─── TEXTO ───

Exposição Coletiva/Group Exhibition
Frestas: Trienal de Artes – Entre Pós-Verdades e Acontecimentos, 2017.
Curadoria [Curated by] Daniela Labra. Sesc Sorocaba, São Paulo, Brasil.
https://frestas2017.sescsp.org.br/index.html
“Da ideia a chama já consome/A crosta bruta que a soterra.” Essas duas frases compõem a primeira estrofe do hino “A internacional”. Durante a segunda edição de Frestas, pode-se ouvi-las soar do alto do poste próximo ao Terminal de Ônibus Santo Antônio, em Sorocaba. Essa intervenção revela o ensejo político presente nas ações provocadas por Gustavo Speridião, artista carioca que usa diferentes meios, como desenhos, colagens, pinturas, instalações, esculturas, fotografias e vídeos. Sua prática orienta-se para o questionamento do próprio fazer artístico no circuito profissional, elencando as relações do trabalho de arte como um fato político, que desconfia do lugar privilegiado da obra como objeto muitas vezes dotado de alto valor especulativo.

───

» EXERCÍCIO PROPOSTO 1: Resuma em duas frases o texto sobre a intervenção de Gustavo Speridião na Trienal Frestas.
O texto e as entradas provêm de fontes distintas.

─── DADOS FORNECIDOS ───

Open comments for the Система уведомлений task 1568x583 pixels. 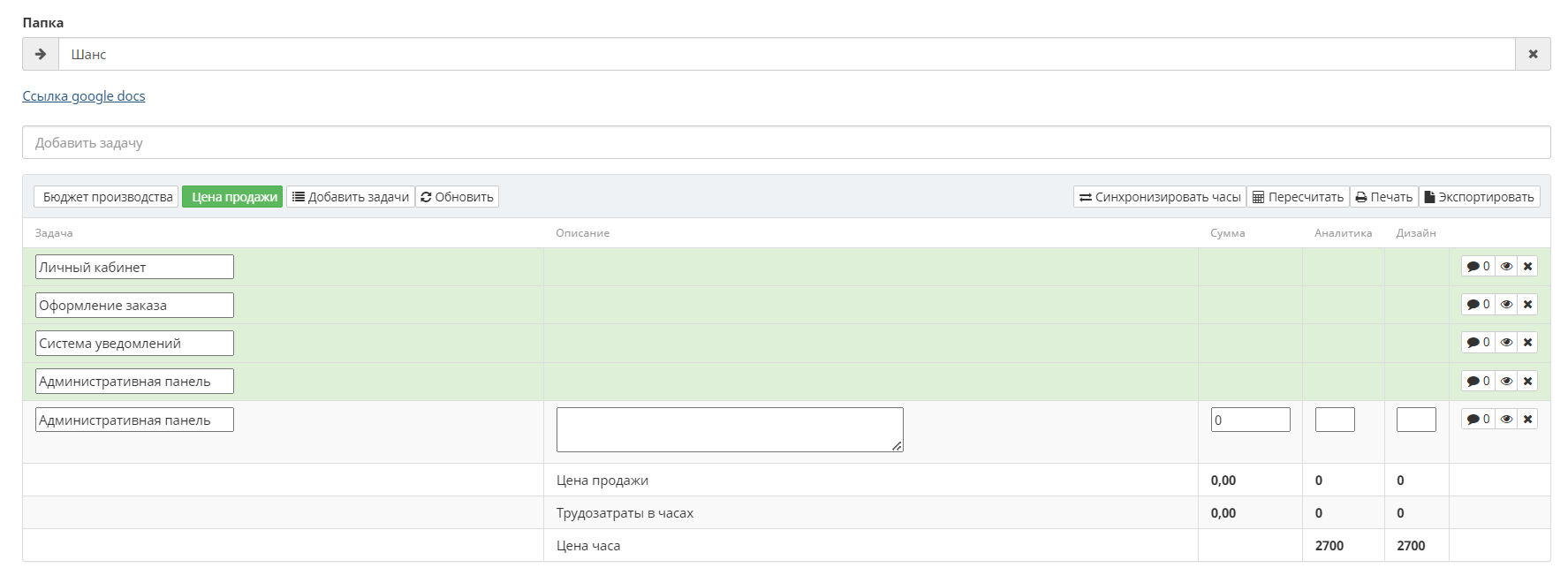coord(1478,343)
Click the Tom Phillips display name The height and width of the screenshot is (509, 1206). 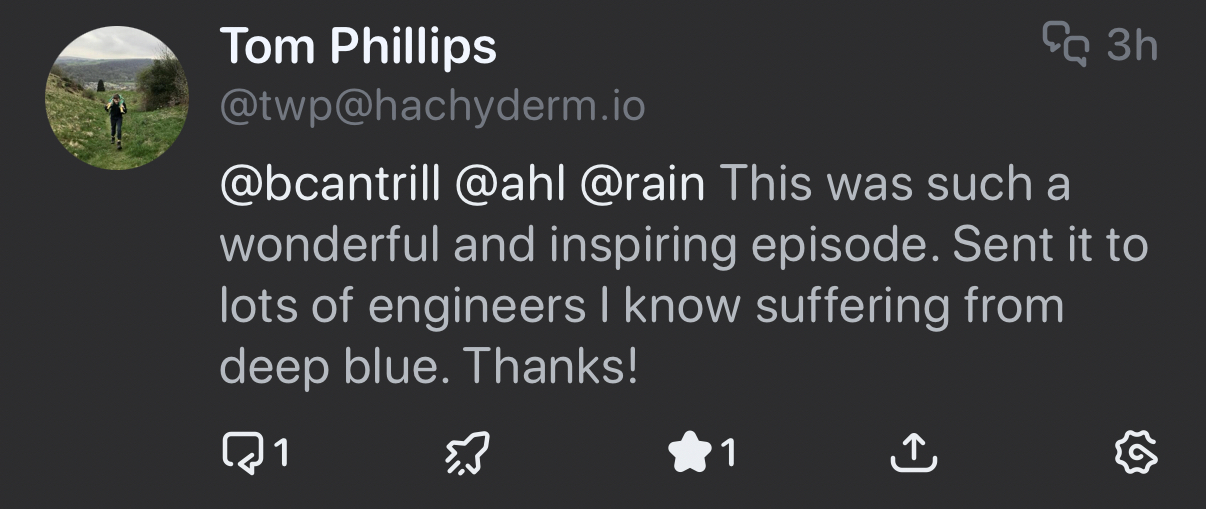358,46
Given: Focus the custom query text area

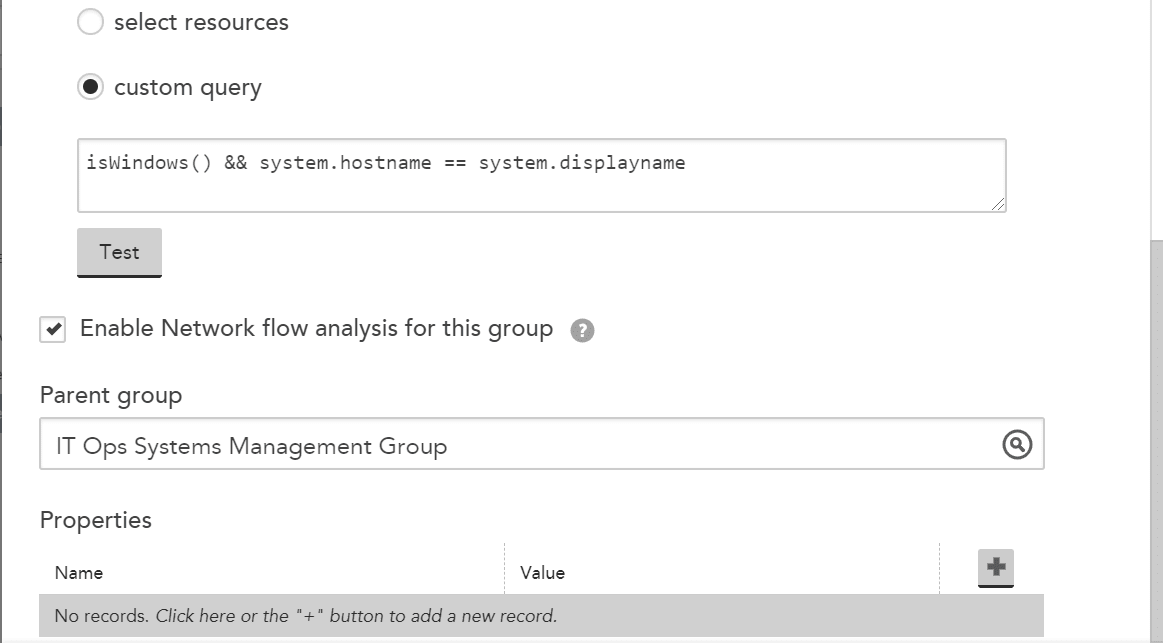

───
─── DADOS FORNECIDOS ───

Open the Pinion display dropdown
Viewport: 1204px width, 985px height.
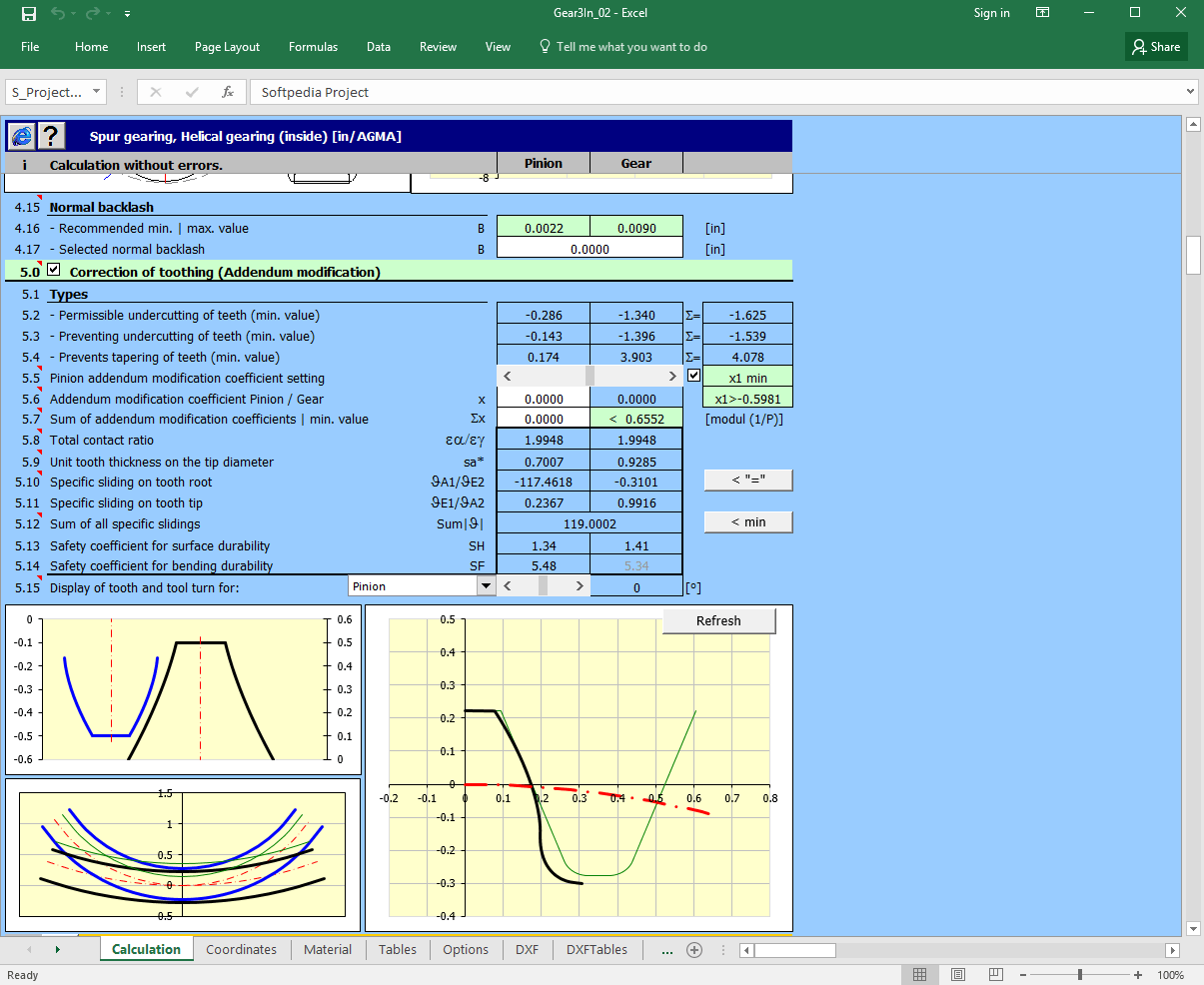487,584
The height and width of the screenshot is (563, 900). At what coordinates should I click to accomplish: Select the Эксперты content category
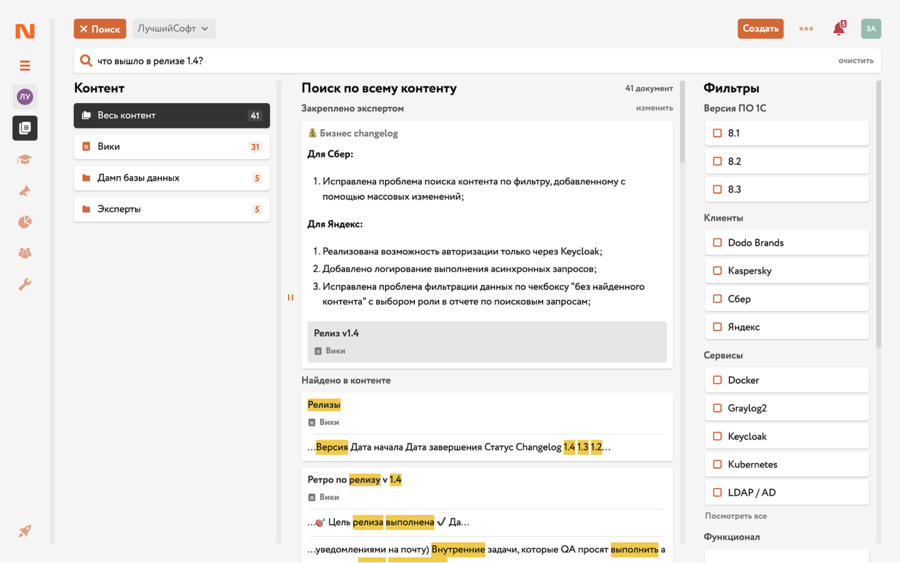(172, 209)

───
─── DADOS FORNECIDOS ───

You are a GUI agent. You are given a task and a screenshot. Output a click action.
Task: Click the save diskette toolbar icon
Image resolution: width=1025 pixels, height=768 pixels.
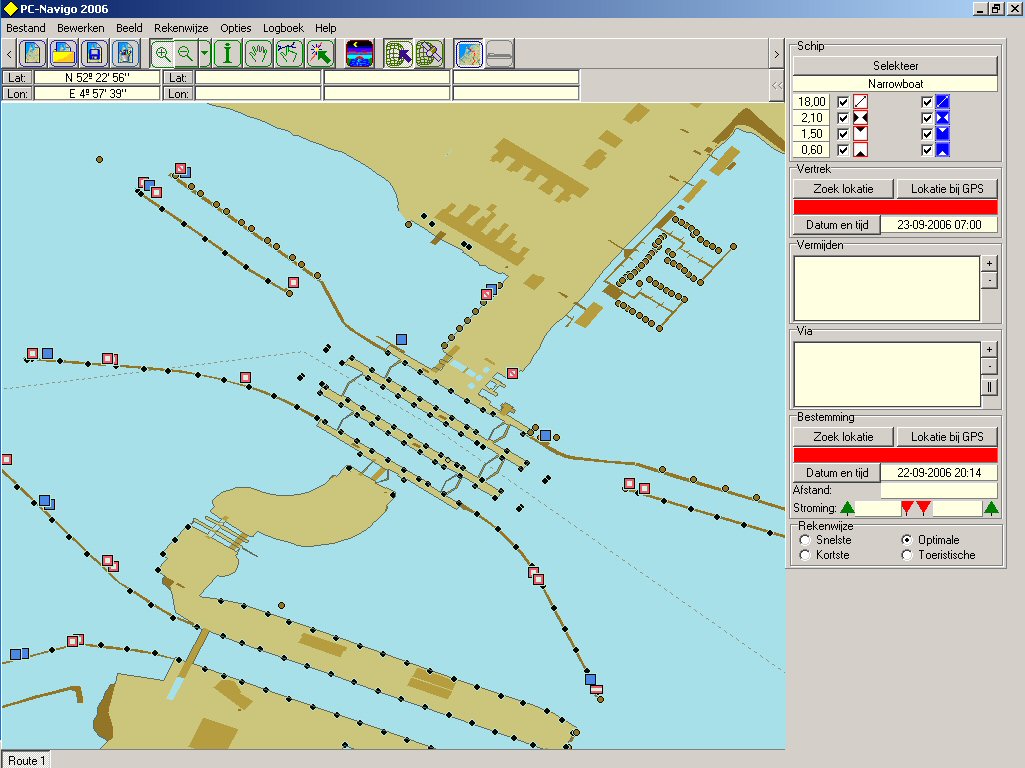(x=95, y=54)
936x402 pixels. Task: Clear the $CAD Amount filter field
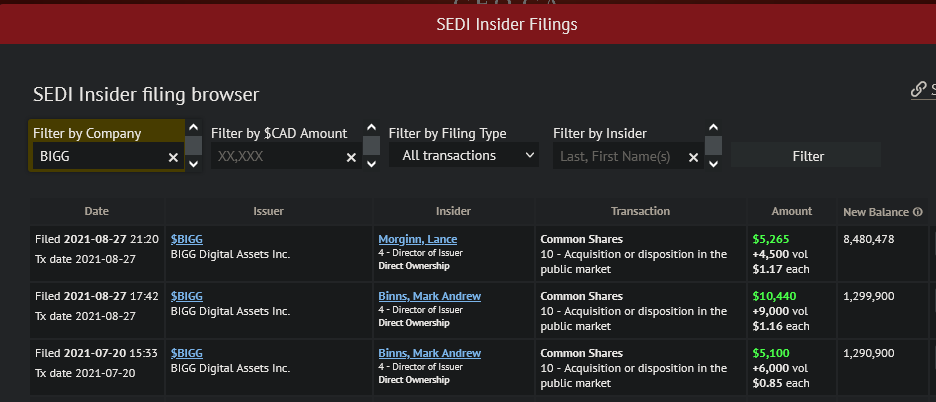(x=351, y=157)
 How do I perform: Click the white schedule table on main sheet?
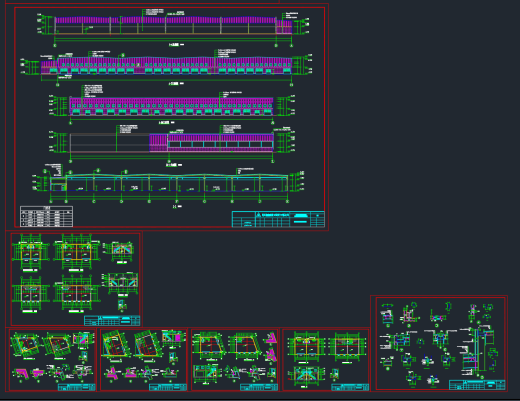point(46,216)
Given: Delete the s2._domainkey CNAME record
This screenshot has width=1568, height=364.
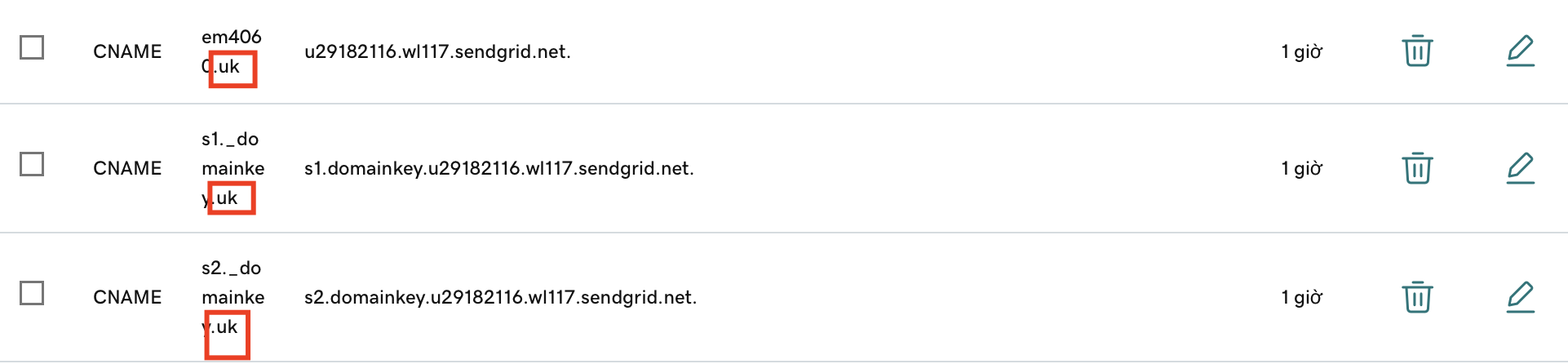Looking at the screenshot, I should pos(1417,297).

───

» EXERCÍCIO PROPOSTO 2: Nas entradas, substitua “pixels” por “px” no trecho que começa na linha que contém “You are a GUI” e termina na linha que contém “Looking at the”, ambas incluídas, sem alterar mais nada. Apresente somente esse trecho e omita as imagens.

» RESOLUÇÃO COMPLETA 1: Na segunda edição de Frestas, as duas frases que compõem a primeira estrofe do hino “A internacional” soam do alto do poste próximo ao Terminal de Ônibus Santo Antônio, em Sorocaba, numa intervenção que revela o ensejo político das ações de Gustavo Speridião. Artista carioca que usa meios como desenhos, colagens, pinturas, instalações, esculturas, fotografias e vídeos, ele orienta sua prática para o questionamento do próprio fazer artístico no circuito profissional, desconfiando do lugar privilegiado da obra como objeto muitas vezes dotado de alto valor especulativo.

» RESOLUÇÃO COMPLETA 2:
You are a GUI agent. You are given a task and a screenshot. Output a click action.
Task: Click the save diskette toolbar icon
Image resolution: width=1025 px, height=768 px.
(x=95, y=54)
936x402 px. Task: Clear the $CAD Amount filter field
(x=351, y=157)
 How do I perform: Click the white schedule table on main sheet?
point(46,216)
Given: Delete the s2._domainkey CNAME record
This screenshot has width=1568, height=364.
Looking at the screenshot, I should pos(1417,297).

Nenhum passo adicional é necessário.